CS111 Scribe Notes Lecture 16

CS111 Lecture 16 Scribe Notes

By: Eric Wei

Network File System

NFS utilizes a Client service based architecture

Performance

benchmarks obtainable through www.spec.org

companies run older benchmarks like SPECsfs2008_nfs.v3 to obtain better results

Example NFS - Sun ZFS storage 7320 Appliance (To be released May 2012) specs

2 storage controllers
2 10 Gb Ethernet Adapters

8 512 GB SSDs (for read acceleration)
8 73 GB SSDs (for write acceleration)
136 300 GB 15 kRPM harddrives
Split into 32 filesystems

The system has no single point of failure because of redundancy, multiple copies of the same components

RPC is part of NFS

* 2 ms isn’t too bad, but we want to speed this up. How can we do this?

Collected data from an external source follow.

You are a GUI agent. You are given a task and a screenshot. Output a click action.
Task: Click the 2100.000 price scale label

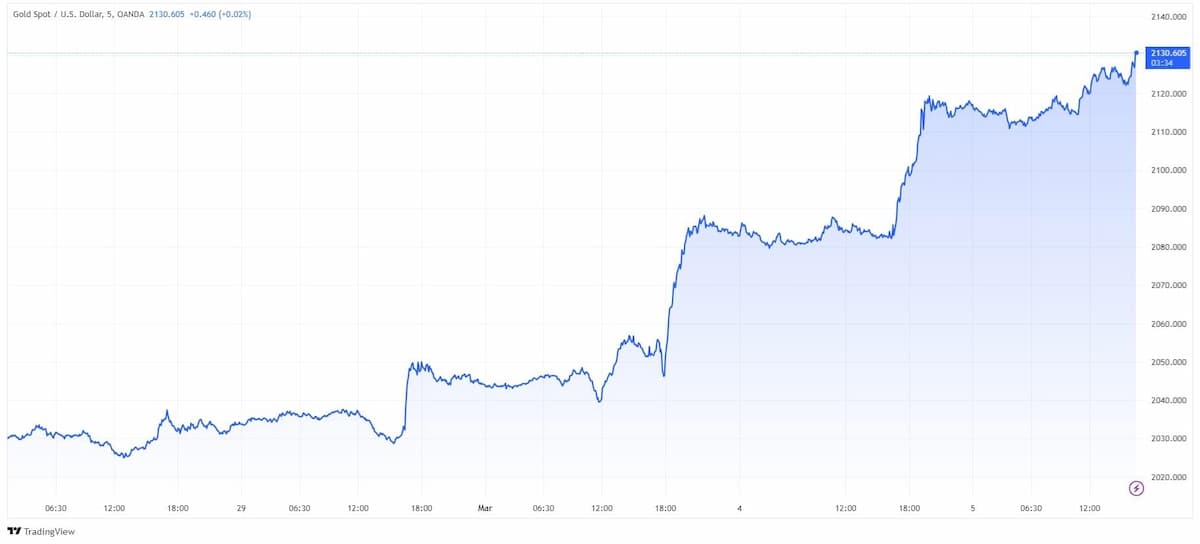1169,170
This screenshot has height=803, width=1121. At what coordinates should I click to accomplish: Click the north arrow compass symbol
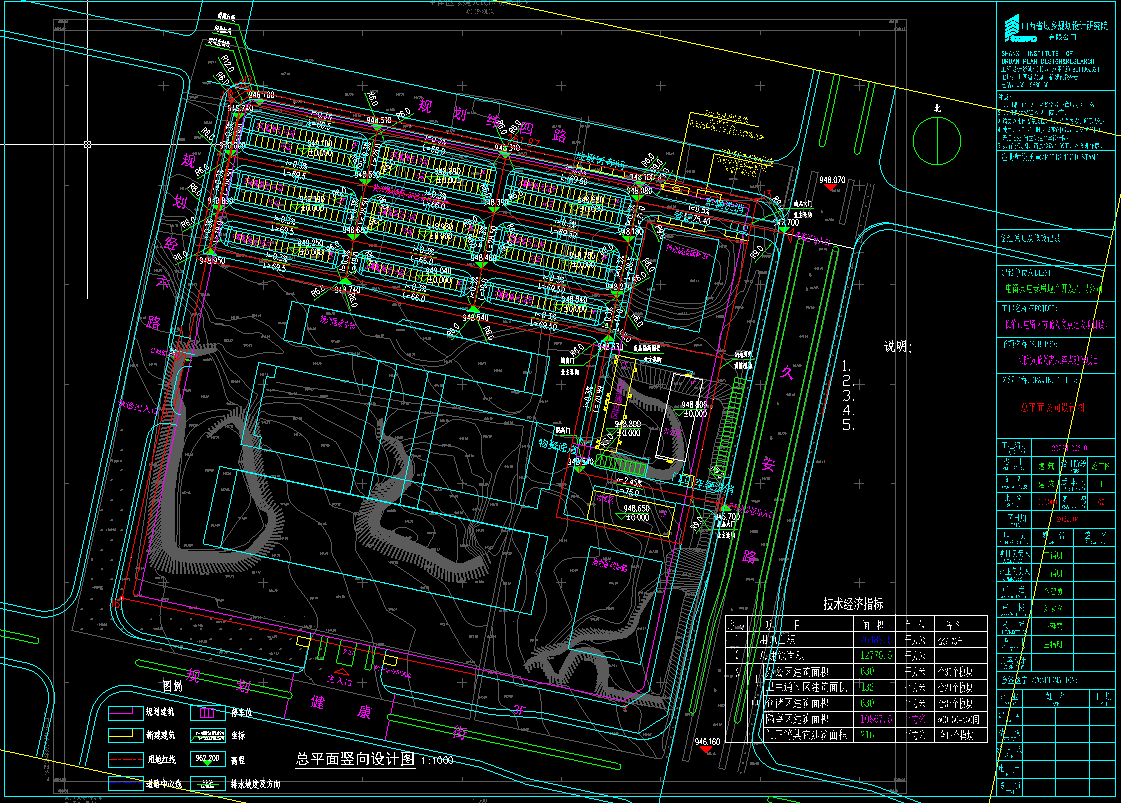pyautogui.click(x=938, y=141)
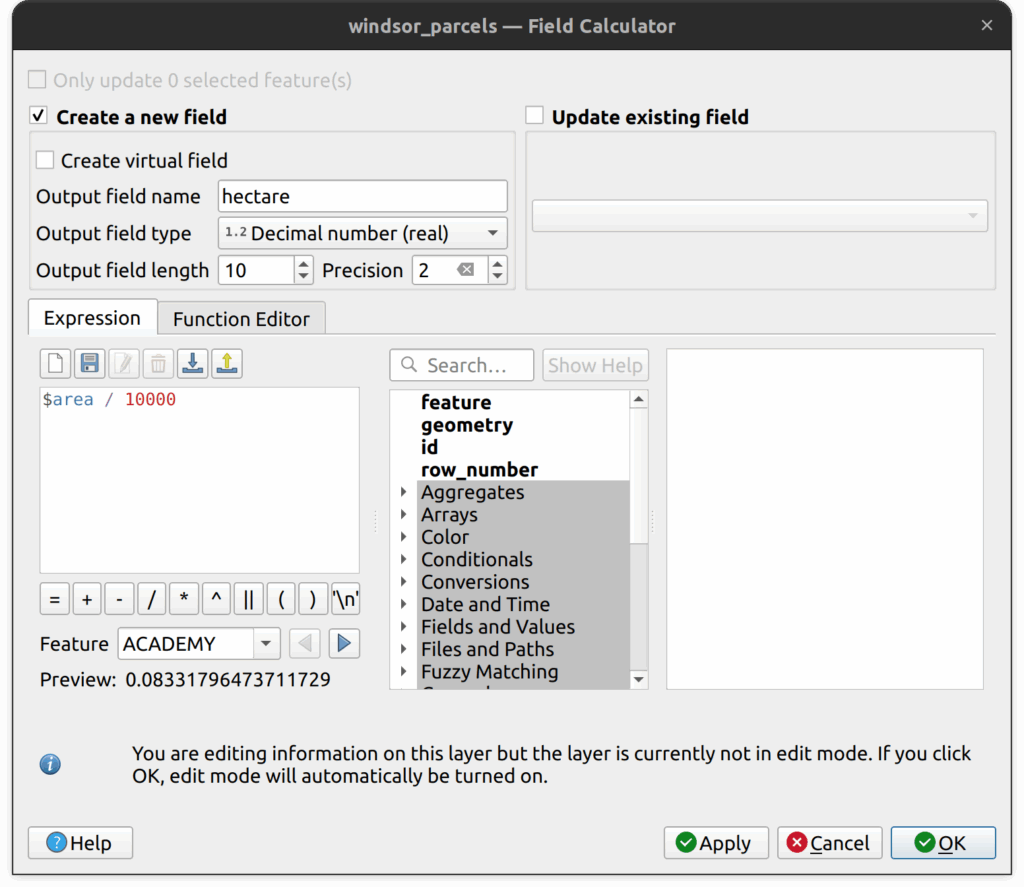Enable Create virtual field checkbox
Screen dimensions: 1024x887
[45, 160]
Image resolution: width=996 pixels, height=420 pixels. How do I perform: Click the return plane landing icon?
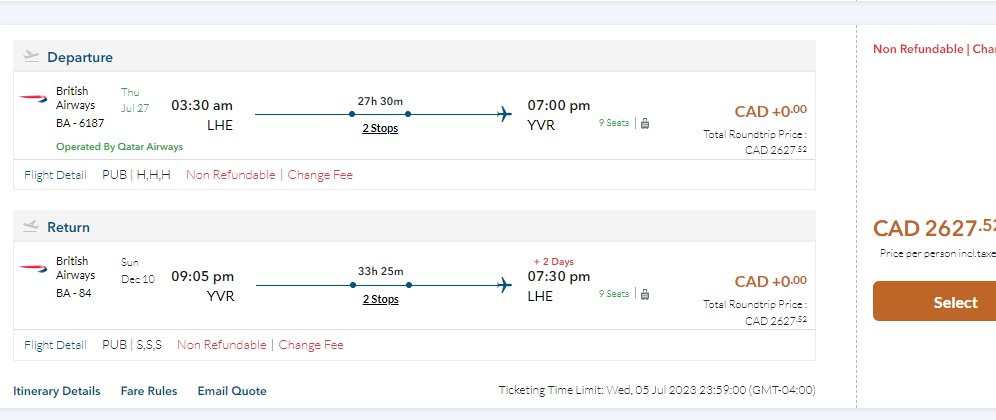coord(30,226)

* Let’s do multiple reads at once

* If the threads are independent, this words well

* Web browsers basically use RPC

originally, web browsers (client) issued requests to servers sequentially
now, web browsers issue multiple requests in parallel through HTTP pipelining

This brings up new issues. The client must deal with failed out-of-order requests
Also, what if the client issues multiple writes and some of them fail? Here are 2 solutions:

1. be slow: don’t pipeline; wait for response

2. be fast: pipeline; keep going. Lie to the user about whether write() worked. Although, at some point, you need to fess up at report what really happened.

* Conventionally errors are reported on ‘close’

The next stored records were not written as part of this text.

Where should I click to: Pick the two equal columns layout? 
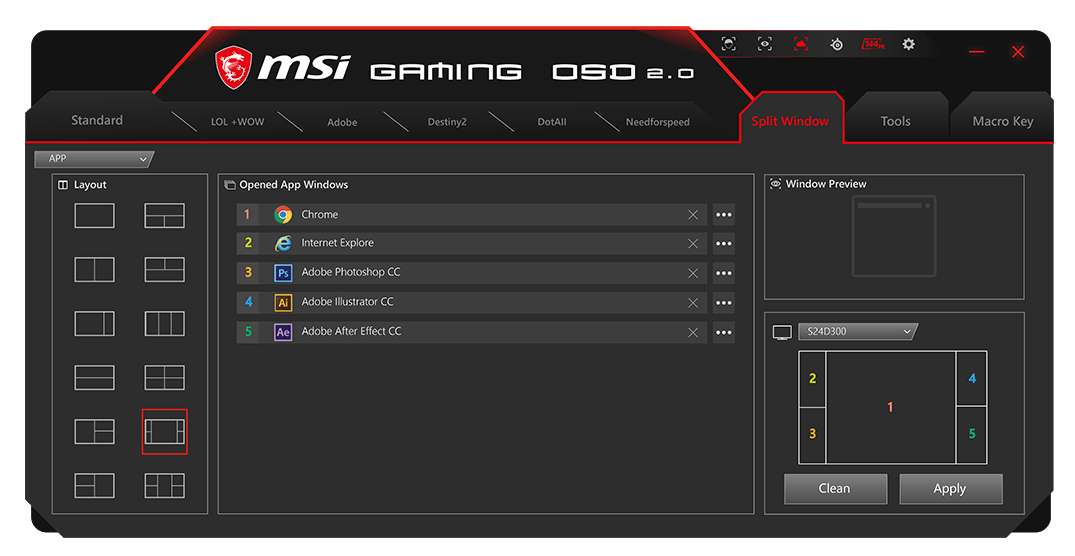tap(94, 269)
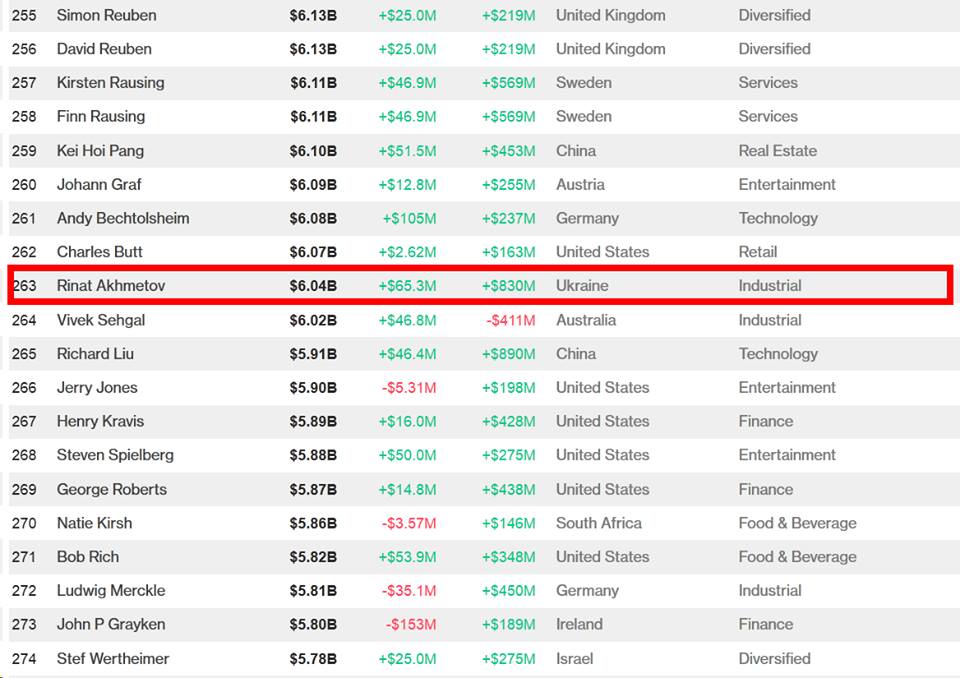Click Finn Rausing in the list

[100, 117]
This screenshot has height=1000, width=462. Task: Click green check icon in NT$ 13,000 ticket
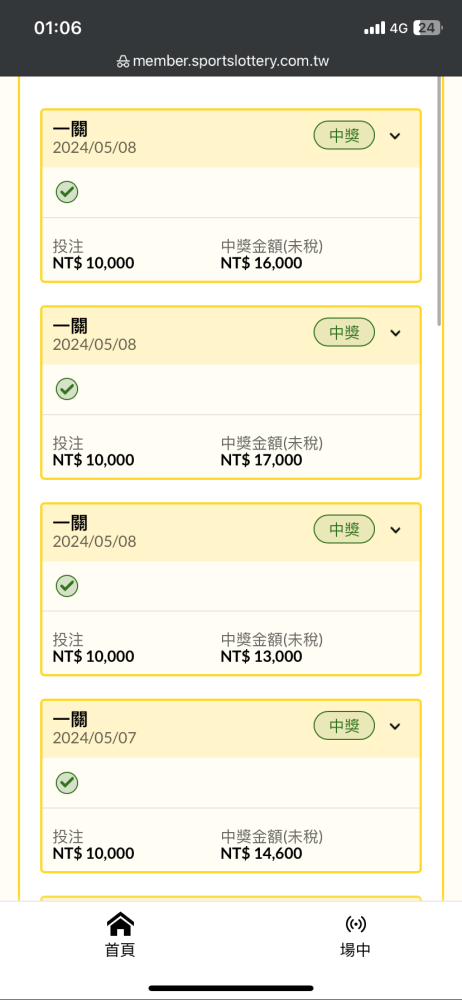tap(67, 586)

* ‘close’ now becomes slow because it needs to wait for all responses to come in, but files aren’t closed very often so this is usually acceptable.

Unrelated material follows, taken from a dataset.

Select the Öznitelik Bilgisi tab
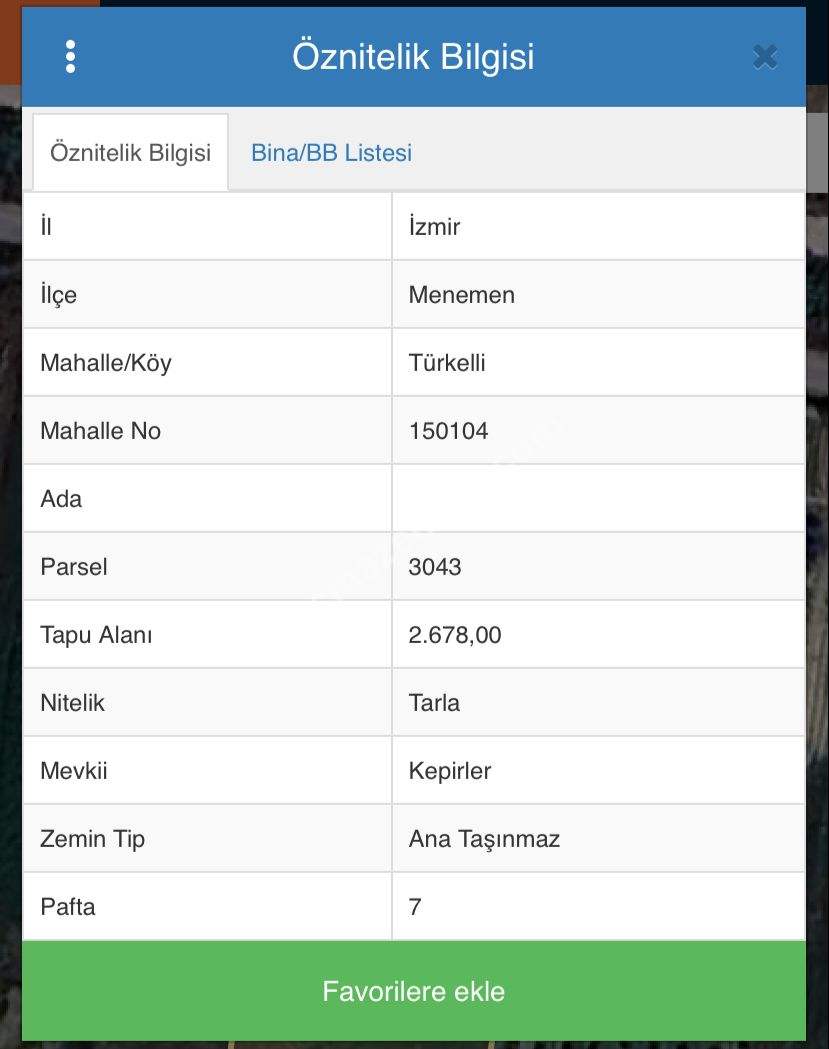Screen dimensions: 829x1049 [x=130, y=153]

* This is why you should always check the return value of close()!!! (since you only discover the truth then)

Issues with RPC

(+ = the good, - = the bad)

+ hard modularity (client and server have different address spaces)

- messages are delayed

- messages can be lost

- messages can be corrupted

- the network might be down, or slow

- the server might be down, or slow

How do you tell the difference between being down and being slow? (big issue)

* We can usually deal with corruption by using checksums (use them liberally)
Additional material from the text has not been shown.